For this exercise, output the line containing "Hubert Vigilla (233, 931)" and every line after it through the end of the records, exactly, and no other line.

» **DATA FOR ANALYSIS**
:::::

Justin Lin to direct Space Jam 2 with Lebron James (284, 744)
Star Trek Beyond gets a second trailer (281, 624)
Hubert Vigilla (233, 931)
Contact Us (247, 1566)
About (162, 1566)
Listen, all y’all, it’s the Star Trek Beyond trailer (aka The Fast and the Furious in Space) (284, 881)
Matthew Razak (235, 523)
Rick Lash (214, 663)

:::::

» **WRITTEN RESPONSE**
Hubert Vigilla (233, 931)
Contact Us (247, 1566)
About (162, 1566)
Listen, all y’all, it’s the Star Trek Beyond trailer (aka The Fast and the Furious in Space) (284, 881)
Matthew Razak (235, 523)
Rick Lash (214, 663)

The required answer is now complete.